Tuesday, May 29, 2012

When a review becomes a rant

A quick link to Tim Marchman's article at the Wall Street Journal, which was nominally supposed to be about the book Leaping Tall Buildings, instead turns into a screed about the failures of the comic book industry.

"The people who produce superhero comics have given up on the mass audience, and it in turn has given up on them."

Sadly, he's not wrong.


  1. Very interesting article, thanks for pointing it out. Just a few random thoughts -

    "Where this audience went is a bit of a puzzle" - The plethora of other options can't be underestimated. Last night, I read a Young Justice and Uncle Scrooge (Carl Barks, oh yeah!) to my 5-year old). But it'll be while before we get back to comics, she has so many other options. She's never known a world without angry birds, without tv on a phone, or where everything didn't have a dot com. All I had was a few dog eared comic books to see me through those family car trips in 77 -- there is sooo much other media today. She likes comics well enough but I don't know, with all this other stuff, if they'll be as important to her as they were to me. I doubt it.

    "...a plot that makes no sense to anyone not familiar with ancient Marvel epics like "The Dark Phoenix Saga." The story is told in two titles..." I personally am ok with the ancient epics, but I hate the proclivity of publishers (and this is done for obvious money-making purposes, and was even done, to some extent, "back in the day") to spread stories out over multiple titles. I get the money-making aspect, but I think practice has hurt in the long-run.

    "For an industry that feeds on its own past to go 20 years without fresh characters or concepts is death." The concepts part, yeah, I can get on board with that. But not so much the characters. I think it is best for the major publishers to focus on the quality of their iconic characters. Espcecially for DC, Superman, Batman, and Wonder Woman. IMO, DC's success rides on the quality of those characters, I don't personally want knew characters, I want to know what's happening with the icons. ('though I like a whole bunch of others... Cap. Marvel - the shazam one - is one of my favs).

    His comment about what's underground is interesting.

    Boy, you're right about becoming a rant - I guess he kind of liked the book, but it's hard to tell with how little he actually said about it vs. his opinions of the state of affairs in general!

    1. lol... Boy I typed that quickly - I no it is new not knew. :)

  2. Heh, I'm pretty much the last person to get picky about typos.

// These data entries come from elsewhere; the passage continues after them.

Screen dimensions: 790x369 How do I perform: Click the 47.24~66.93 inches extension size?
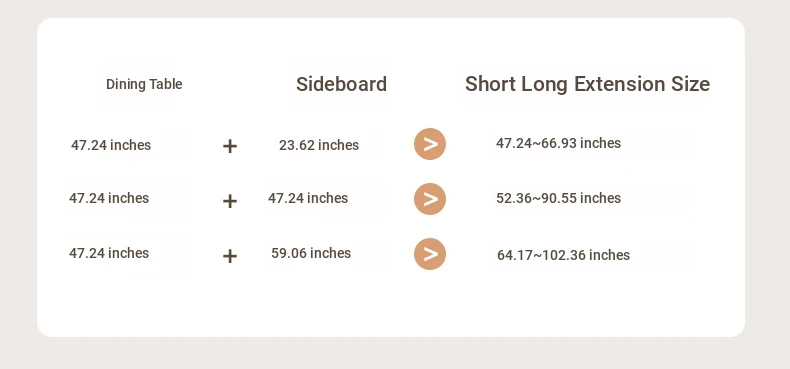(x=558, y=143)
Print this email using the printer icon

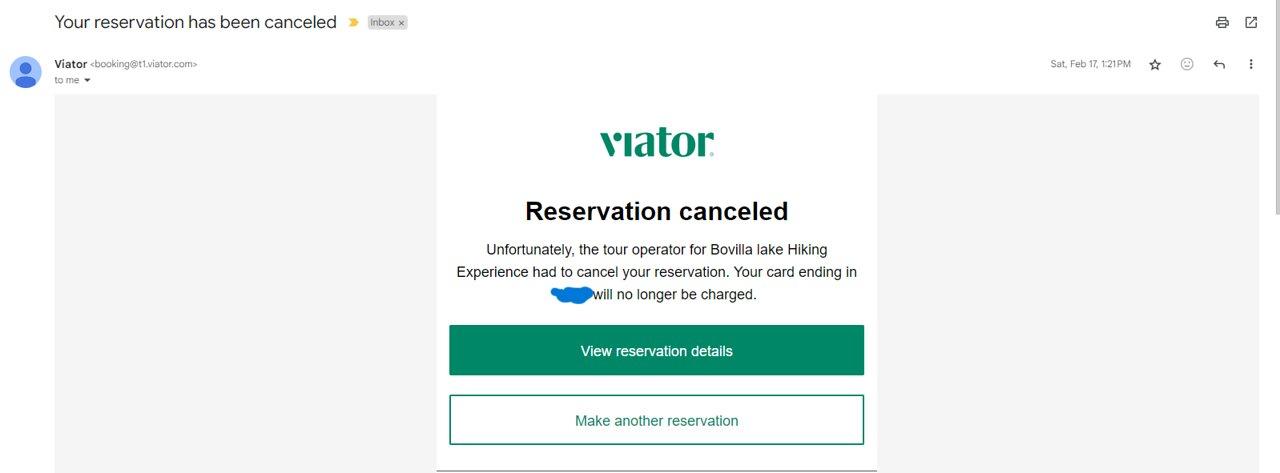pos(1221,22)
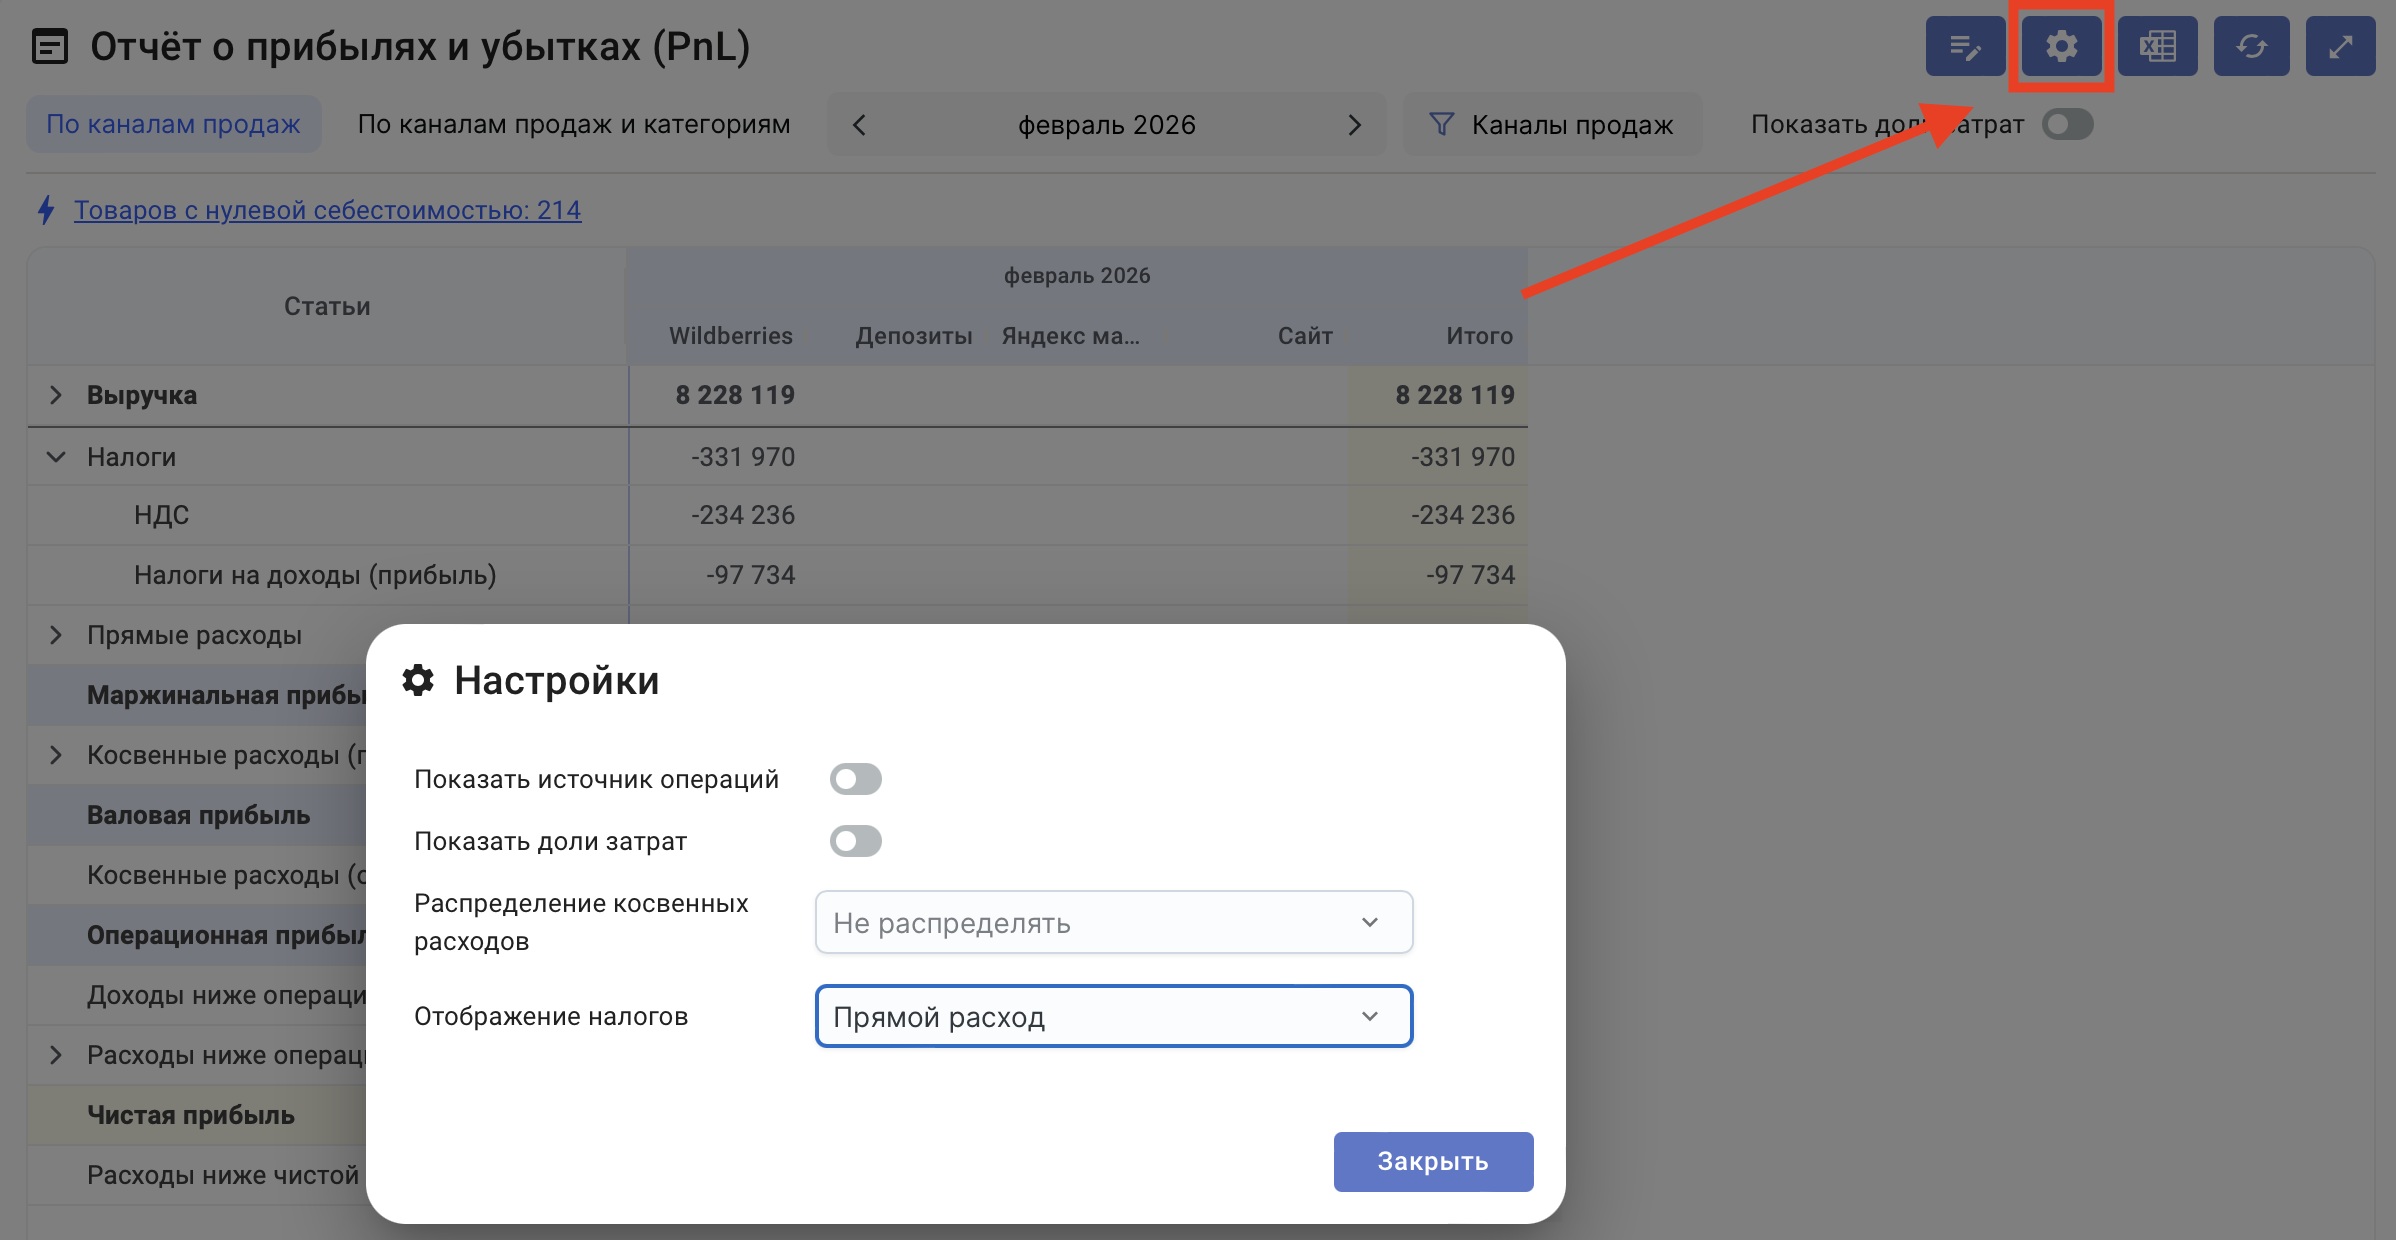The height and width of the screenshot is (1240, 2396).
Task: Toggle 'Показать доли затрат' in top toolbar
Action: coord(2067,125)
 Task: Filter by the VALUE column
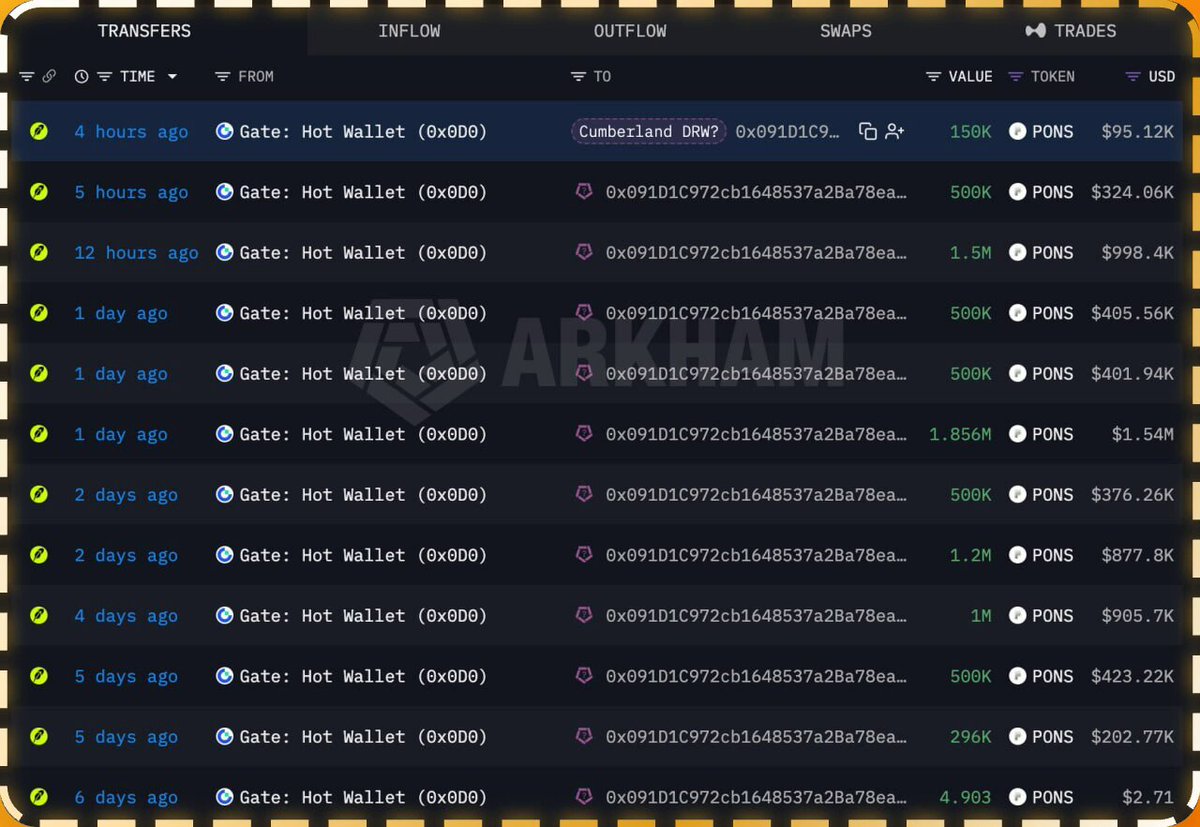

    The wealth of entertainment options is surely a factor, as is the stranglehold of the direct market on the comics industry. When I was a teenager growing up in the middle of Bumblephuque, Nowhere, I picked up a wide array of comics from the newsstands of various local convenience stores. These days, you pretty much have to live near a comic book shop, or mail order what you want. I understand the reasons why the newsstands are no longer an option, but it's still a factor in the increasingly insular nature of mainstream comics.

    I can't really agree about sticking with the old characters, though. The only time I really bother to follow any of said characters anymore is when a writer I really like is working on them (Morrison on Action Comics), and even then that isn't a given (haven't bothered with Morrison's Bat-stuff). Of course, I'm pretty much outside the mainstream of comics these days - not picking up any Marvel books at the moment, and only a small handful of non-Vertigo DC books (Action, LSH, All-Star Western). Pretty much everything else I get is from Dark Horse, Image, and the other various smaller companies.

    Thank you for taking the time to respond, much appreciated.